AIDPATH stands for AI powered, Decentralized Production for Advanced Therapies in the Hospital. AIDPATH researchers are developing a system for the production of so-called CAR-T cells for the treatment of cancer. It is capable of integrating patient-related data and biomarkers into the therapy process using artificial intelligence. The CAR-T cells are produced close to the patient, directly in the hospital. This will make it possible in the future to provide patients treatments specifically tailored to their needs much more quickly.
The automated CAR-T cell production consists of heterogeneous machines and devices that are connected via standardised interfaces in a so-called integration framework. All devices are controlled by service-oriented control software, which enables centralised management and monitoring of processes.
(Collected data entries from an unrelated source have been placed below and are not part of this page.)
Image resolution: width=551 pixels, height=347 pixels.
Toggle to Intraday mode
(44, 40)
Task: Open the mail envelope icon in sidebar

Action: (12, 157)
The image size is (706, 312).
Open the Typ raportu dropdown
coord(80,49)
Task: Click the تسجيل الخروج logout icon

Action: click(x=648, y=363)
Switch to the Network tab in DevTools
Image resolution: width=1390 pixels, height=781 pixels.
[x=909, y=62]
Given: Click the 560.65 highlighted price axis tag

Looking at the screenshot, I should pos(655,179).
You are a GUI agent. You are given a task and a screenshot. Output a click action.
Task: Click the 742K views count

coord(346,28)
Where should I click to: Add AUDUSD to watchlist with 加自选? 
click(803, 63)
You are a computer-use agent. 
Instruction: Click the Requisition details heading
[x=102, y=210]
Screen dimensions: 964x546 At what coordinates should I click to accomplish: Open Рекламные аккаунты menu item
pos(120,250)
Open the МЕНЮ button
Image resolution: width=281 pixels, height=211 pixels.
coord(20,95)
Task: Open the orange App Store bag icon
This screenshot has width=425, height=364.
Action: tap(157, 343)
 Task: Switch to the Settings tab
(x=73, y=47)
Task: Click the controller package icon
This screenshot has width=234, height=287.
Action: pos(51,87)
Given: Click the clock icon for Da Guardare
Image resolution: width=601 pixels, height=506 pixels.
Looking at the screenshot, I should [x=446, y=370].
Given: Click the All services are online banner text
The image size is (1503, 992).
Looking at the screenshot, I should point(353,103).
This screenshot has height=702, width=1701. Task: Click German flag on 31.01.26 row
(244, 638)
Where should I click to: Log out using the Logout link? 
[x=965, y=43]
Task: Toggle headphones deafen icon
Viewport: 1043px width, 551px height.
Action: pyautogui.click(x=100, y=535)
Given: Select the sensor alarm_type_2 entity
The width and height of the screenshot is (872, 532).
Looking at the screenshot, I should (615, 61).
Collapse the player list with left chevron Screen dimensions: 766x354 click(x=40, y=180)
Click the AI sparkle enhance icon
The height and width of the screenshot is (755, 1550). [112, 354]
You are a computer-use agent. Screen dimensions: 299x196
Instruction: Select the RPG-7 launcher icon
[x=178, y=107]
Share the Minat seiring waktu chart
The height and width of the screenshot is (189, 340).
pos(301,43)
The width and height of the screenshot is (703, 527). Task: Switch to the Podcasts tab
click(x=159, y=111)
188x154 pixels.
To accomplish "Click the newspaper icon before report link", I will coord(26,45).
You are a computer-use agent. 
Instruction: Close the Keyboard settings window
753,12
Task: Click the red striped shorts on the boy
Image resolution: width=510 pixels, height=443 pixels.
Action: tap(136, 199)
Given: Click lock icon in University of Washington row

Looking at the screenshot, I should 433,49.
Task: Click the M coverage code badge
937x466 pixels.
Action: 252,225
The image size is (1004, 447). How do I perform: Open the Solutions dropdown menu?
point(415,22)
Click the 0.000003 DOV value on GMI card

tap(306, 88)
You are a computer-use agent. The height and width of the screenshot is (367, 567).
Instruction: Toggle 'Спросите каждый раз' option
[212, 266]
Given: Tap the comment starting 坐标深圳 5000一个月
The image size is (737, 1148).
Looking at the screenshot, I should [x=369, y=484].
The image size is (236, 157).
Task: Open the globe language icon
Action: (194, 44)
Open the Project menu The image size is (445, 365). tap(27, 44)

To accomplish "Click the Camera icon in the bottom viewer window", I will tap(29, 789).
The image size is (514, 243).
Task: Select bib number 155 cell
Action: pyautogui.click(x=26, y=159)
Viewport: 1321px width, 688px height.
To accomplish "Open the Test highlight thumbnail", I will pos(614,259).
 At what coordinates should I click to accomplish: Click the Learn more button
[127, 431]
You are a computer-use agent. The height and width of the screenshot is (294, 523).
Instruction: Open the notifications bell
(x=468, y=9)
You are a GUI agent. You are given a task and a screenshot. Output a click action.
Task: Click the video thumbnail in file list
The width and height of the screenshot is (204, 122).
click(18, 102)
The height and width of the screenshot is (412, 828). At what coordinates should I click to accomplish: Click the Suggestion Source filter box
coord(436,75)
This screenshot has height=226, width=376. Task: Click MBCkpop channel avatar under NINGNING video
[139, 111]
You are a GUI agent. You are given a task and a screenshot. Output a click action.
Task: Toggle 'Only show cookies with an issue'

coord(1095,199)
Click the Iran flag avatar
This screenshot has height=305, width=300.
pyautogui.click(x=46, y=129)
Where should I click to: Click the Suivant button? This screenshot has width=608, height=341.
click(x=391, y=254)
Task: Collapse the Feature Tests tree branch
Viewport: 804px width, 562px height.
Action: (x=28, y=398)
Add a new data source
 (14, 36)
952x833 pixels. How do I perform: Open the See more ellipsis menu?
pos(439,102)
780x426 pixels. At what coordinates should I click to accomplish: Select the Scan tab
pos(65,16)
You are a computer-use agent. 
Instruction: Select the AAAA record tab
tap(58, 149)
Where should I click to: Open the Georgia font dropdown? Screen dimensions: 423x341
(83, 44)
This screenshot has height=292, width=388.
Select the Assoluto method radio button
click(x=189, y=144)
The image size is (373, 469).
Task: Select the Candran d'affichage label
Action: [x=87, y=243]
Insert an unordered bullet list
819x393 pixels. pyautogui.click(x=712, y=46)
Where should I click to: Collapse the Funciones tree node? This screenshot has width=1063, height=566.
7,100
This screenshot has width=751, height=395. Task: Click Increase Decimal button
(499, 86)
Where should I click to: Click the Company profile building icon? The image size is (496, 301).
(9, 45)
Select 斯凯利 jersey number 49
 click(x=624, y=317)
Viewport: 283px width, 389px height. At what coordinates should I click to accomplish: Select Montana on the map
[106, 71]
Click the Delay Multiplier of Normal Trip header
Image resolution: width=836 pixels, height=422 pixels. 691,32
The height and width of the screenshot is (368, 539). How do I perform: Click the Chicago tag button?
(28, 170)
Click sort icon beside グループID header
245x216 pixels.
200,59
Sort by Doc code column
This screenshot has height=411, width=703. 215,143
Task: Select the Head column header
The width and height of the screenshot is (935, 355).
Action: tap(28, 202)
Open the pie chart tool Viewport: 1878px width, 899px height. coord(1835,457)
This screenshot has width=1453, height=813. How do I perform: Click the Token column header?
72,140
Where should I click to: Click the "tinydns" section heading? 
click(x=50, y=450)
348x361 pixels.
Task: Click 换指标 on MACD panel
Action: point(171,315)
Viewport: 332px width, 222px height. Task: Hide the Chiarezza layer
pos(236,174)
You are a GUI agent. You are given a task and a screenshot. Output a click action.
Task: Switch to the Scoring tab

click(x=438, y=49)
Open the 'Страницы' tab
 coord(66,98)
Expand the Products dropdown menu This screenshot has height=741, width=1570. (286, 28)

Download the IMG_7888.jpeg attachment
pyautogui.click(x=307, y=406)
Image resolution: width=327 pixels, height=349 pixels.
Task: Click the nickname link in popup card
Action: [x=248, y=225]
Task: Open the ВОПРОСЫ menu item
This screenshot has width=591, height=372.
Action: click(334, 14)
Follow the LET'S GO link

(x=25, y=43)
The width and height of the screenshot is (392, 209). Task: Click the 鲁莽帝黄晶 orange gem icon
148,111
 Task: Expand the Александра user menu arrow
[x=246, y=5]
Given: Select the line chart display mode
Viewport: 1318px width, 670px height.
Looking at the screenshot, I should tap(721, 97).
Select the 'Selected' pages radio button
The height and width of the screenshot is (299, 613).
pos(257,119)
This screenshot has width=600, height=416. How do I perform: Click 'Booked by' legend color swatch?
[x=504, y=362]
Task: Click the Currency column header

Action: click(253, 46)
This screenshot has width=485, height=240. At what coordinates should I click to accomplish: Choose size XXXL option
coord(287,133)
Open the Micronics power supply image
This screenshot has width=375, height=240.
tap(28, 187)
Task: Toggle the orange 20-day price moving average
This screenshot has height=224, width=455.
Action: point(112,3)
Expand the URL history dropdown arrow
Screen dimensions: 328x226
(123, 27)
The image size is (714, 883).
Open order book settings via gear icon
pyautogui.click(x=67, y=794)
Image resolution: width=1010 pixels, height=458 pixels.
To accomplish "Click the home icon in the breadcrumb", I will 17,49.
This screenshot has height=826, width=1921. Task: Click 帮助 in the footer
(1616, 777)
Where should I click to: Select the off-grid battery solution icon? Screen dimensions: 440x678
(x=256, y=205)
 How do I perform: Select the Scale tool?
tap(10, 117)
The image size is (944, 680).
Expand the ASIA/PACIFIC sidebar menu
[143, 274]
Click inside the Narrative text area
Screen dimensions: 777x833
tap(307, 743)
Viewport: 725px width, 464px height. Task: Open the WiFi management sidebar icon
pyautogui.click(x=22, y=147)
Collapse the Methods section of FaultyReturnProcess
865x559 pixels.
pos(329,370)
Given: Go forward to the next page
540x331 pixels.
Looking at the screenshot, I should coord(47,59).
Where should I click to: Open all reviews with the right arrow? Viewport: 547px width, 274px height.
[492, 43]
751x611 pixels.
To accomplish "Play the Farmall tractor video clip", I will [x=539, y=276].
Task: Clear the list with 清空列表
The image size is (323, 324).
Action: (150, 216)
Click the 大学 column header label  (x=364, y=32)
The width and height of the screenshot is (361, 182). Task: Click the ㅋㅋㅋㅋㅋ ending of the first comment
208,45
The control software is supported by an AI-based digital cell twin that defines initial process parameters and an AI process controller that adjusts process parameters during operation.
Coordinator: Fraunhofer IPT (Germany)
AutoCRAT aims to develop novel sustainable cell and cell-derived therapies for osteoarthritis (OA). The project uses human induced pluripotent stem cells (iPSC) to generate articular chondrocytes for cartilage repair and human induced mesenchymal stem cells (iMSC) for the prevention and treatment of established OA.
The project also investigates the potential of the MSC/iMSC secretome as a next-generation therapy and will produce the therapeutics identified developed within the project using cost-effective, robot-enabled processes in a novel manufacturing platform, with at line product testing, to expedite translation to patients. An economic and health benefit analysis will underpin basic research and technological output from the project.
Coordinator: National University of Galway (Ireland)
Healikick aims to deliver next generation bone graft materials for the repair of major critical defects. The team working on the project include academics from the Universities of Glasgow, Strathclyde, Navarra, Max Planck Institute of Colloids and Interfaces, along with industrial partners at Histocell, Bilbao.
The project builds on previous grants from EPSRC, BBSRC, STFC, and the Sir Bobby Charlton Foundation which have developed two novel technologies to stimulate bone formation. HealiOst is a coating technology which uses a bioactive polymer to control fibronectin fibrillogenesis and present growth factors efficiently at low doses. Nanokicking is a method of stimulating stem cells to undergo osteogenesis using nano-amplitude vibration. Healikick combines these technologies as modular bone graft materials to help tackle the significant clinical challenges often faced in orthopaedic and reconstructive surgery.
Coordinator: University of Glasgow (UK)
OrganTrans proposes a disruptive alternative to donor organs for patients with chronic or end-stage liver diseases who have still to isolate autologous liver stem cells. Driven by a need of leading European transplant centres, OrganTrans is tackling current obstacles for liver regenerative medicine by combining advanced know-how in cell biology, biomaterials, bioengineering, automation, standardisation and clinical translation.
OrganTrans is developing a liver tissue printing platform that will be shortly deployed under the ‘compassionate use exemption’ by three leading European transplant centres. OrganTrans will not only deliver an ATMP, but also platform technologies that can be scaled to other organ systems, as organoid technology is one of the largest parts of regenerative medicine. The project covers the entire value chain (from cell source, tissue engineering, bioprinting, post-processing to testing) allowing for early adoption of its results (product and process) in clinical practice. The platform will first be scaled to Europe and then to the rest of the world.
Coordinator: CSEM (Switzerland)
SBR (Smart Bone Regeneration) aims to improve treatment options for patients with large bone defects. By combining a smart implant with innovative tissue-engineering methods, the researchers are working on a minimally invasive technique designed to complement existing clinical practices. Currently available methods are either using bone originating from the patient (autograft) or donated/synthetic bone (allograft). While autografts offer ideal compatibility, they are often not suitable for large bone defects and allografts suffer from potential rejection by the patient’s immune system.
The SBR solution will contain 3D-printed polymer parts enriched with electrospun fibres that can be customised according to the individual patient’s physiology, pathology and gender. The framework design will ensure easy placement and include adjustable sensors for post-operative monitoring. The smart implant will provide vital information of implant performance in terms of bone growth and infection/inflammation.
Within the project lifetime, the in-vivo proof of concept of the SBR solution will be tested in preclinical studies. In the long-term, the innovation has the potential to be used in isolation during fracture fixation and become a platform technology for bone conditions at different anatomical sites, including the jaw, spine and pelvis.